Nous disposons aujourd’hui d’un consensus : nous voulons mettre fin à une pratique. L’amendement nous offre l’outil pour y parvenir, en disant qu’à compter du 1er janvier, il n’y aura plus de solidarité fiscale entre conjoints séparés dans notre canton. Si nous ne saisissons pas cette opportunité, nous risquons de voir perdurer des situations, certaines personnes mourraient même en conservant une dette fiscale de leur ex-conjoint, une dette dont ils n'auront jamais pu s’acquitter – cela arrive et n’est, hélas, pas si rare.
La rétroactivité improprement dite – et veuillez à nouveau me pardonner le jargon juridique – est un mécanisme assez courant en droit, et notre collègue Buffat l’a reconnu lors du premier débat. On le retrouve notamment en droit pénal : lorsqu’une infraction a été commise, mais que le droit change avant la condamnation, c’est la règle la plus favorable à la personne poursuivie qui s’applique, même si elle n’était pas en vigueur au moment des faits. C’est exactement la même logique ici. On pourrait dire que les contribuables concernés sont, d’une certaine manière, comparables à des prévenus. Si nous acceptons ce principe en droit pénal, il n’y a pas de raison de ne pas faire de même en droit fiscal. À mes yeux, les situations sont relativement similaires. Il ne faut pas parler d’inégalité de traitement : ce que nous proposons relève d’une règle juridique bien établie, qui figure dans le Code pénal depuis plus de 70 ans ; c’est une pratique courante.

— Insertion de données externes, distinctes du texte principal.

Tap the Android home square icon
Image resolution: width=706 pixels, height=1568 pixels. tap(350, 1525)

Je souhaite également revenir sur un point soulevé par notre collègue Gaudard, à propos des personnes concernées qui sont souvent en grande difficulté économique. Grâce à cet amendement, ces personnes pourraient enfin être soulagées dès le 1er janvier 2026. Elles pourraient souffler un peu et envisager l’avenir sous un jour meilleur, ce sans les tracas administratifs qu’évoquait M. Weissert à propos d’une rétroactivité proprement dite, qui aurait impliqué de rembourser des sommes et généré une charge administrative considérable. Or, ici, ce n’est pas le cas : il n’y a quasiment pas de travail administratif à prévoir. En effet, il suffirait de suspendre les plans de paiement des personnes concernées par la solidarité fiscale. En revanche, comme l’a justement rappelé notre collègue Gafner, la créance fiscale reste bien entendu due. La différence réside dans le fait qu’elle ne peut pas être réclamée à la personne qui n’est pas concernée par cette dette.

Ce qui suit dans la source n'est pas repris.